An influential new report uses contributions from over 100 professionals in space-related research and industry across the globe to plan for the next decade of space exploration—and they have set their sights on the planet Uranus and an icy moon of Saturn named Enceladus.
The report was published last week by the National Academies of Science, Engineering, and Medicine, which is an independent organization tasked with helping NASA and the National Science Foundation to assess the state of planetary science research and choose goals. A previous report led to two of NASA’s biggest missions of this decade.
Scientists would love to “visit every body in the solar system,” but there are finite resources, so the report helps direct money towards the projects that will offer the most bang for their buck, says Amy Simon, the vice chair of the report’s giant planet systems panel and a planetary scientist at NASA.
The last decadal survey, published 2011, recommended three “flagship” priorities: a sample return campaign to deliver Martian rocks to Earth, a major goal of the ongoing Perseverance rover project; a mission to the Jovian moon Europa, which became Europa Clipper; and a Uranus mission, which is yet to happen. Although the recommendations aren’t binding, NASA takes these reports seriously. Simon is “pretty optimistic” that a mission to Uranus, at least, will begin in the next decade.
This time, the 10-year report has “a renewed emphasis on astrobiology—looking for habitability and or existing life in the solar system,” Simon says, as well as a focus on exoplanets, which are worlds that exist outside our solar system.
The new survey had two top priorities: A flagship mission to explore Uranus and another to visit Saturn’s moon Enceladus. Both missions have been high priorities since the last survey, Simon says.
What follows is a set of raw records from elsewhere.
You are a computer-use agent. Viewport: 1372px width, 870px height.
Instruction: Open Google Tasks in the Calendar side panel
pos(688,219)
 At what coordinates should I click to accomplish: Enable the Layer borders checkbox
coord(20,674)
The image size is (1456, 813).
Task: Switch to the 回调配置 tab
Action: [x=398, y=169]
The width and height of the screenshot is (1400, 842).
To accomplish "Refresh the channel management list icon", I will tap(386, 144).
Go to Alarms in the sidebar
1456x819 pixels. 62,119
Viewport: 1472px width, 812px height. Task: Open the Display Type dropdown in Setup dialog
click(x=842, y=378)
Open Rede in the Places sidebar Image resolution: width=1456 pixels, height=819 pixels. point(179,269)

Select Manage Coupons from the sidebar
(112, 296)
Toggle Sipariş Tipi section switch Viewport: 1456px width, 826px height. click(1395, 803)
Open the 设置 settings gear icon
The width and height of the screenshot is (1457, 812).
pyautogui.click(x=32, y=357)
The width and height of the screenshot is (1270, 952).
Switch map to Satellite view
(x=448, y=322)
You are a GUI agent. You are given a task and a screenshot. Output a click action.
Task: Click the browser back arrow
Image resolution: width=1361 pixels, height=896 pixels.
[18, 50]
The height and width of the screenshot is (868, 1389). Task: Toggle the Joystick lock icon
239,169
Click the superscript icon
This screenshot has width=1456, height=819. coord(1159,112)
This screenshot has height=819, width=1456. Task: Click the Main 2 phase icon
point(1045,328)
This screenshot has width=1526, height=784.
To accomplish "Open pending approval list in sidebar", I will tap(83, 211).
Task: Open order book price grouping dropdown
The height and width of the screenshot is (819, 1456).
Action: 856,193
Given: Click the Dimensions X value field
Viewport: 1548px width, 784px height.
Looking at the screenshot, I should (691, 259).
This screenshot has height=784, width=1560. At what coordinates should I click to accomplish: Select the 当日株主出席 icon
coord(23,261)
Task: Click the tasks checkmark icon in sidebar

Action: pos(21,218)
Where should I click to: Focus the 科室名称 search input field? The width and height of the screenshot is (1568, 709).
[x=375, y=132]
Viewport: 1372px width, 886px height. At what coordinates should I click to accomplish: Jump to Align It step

“Sending a flagship to Uranus makes a lot of sense” because Uranus and Neptune “are fairly unexplored worlds,” says Mark Marley, a planetary scientist at the University of Arizona and director of the Lunar and Planetary Laboratory who reviewed part of the early report and called it “clear-eyed.” Studying these worlds will help scientists understand both the formation of our solar system as well as an entire class of common exoplanets. Though some people are upset because, outside of the sample return mission, there isn’t much of a focus on future Mars missions, he says.
Congress, which decides NASA’s funding, puts a lot of weight in these decadal surveys, Marley says. Mission ideas might already be on the table, but the reports tell NASA in what order to pursue them.
Uranus and Neptune, the “ice giants” of the solar system, are among the least studied planets in our solar system. But exploring them in finer detail could help astronomers understand more about exoplanets—the ice giants share their mass, 10 to 15 times that of Earth, with the most common type of newly discovered exoplanets.
Uranus and Neptune are similar in their size, though Uranus has a colder subsurface than the other three gas giants, spins sideways, and has a system of moons that formed along with it. Neptune’s gravity, meanwhile, captured its moon Triton after the planet had formed, Simon says. Though Triton has earned researchers’ interest because it “could be an ocean world,” she says, the choice of which ice giant should be a higher scientific priority depends on who you ask. What’s not up for debate is that Neptune is about 50 percent farther from Earth, making it harder for a craft to reach and orbit around.
[Related: We’re finally figuring out how Uranus ended up on its side]
Astrobiologists are particularly interested in Enceladus, meanwhile, for its potential to be habitable to life.
Enceladus is an icy moon that’s roughly 300 miles in diameter and orbits around Saturn. The Cassini spacecraft first investigated Enceladus in 2005 and found evidence that it regularly spews plumes of water into space, suggesting there’s a liquid water ocean under the moon’s icy surface. Cassini flew through these plumes to measure their contents and found salty water with organic molecules, even though the orbiter wasn’t designed specifically for that task. Jupiter’s moon Europa likely also has a subsurface ocean, but Jupiter is very radioactive, which makes Saturn’s moon potentially a better bet for discovering life, Simon says.
The fact that Enceladus’s plumes are “spewing material all over the Saturn system” means that scientists have a way to study the contents of the planet’s subsurface with relative ease, Simon says. An orbiter could swoop through the plumes in space, rather than sending a robot to the moon to crack through the ice—which could be many miles thick.
The scope of new missions will depend on how much NASA’s budget grows in coming years and how expensive the mission to collect Perseverance’s Mars samples becomes, Marley says. But with decent funding, there’s a good chance that one or both missions come to fruition.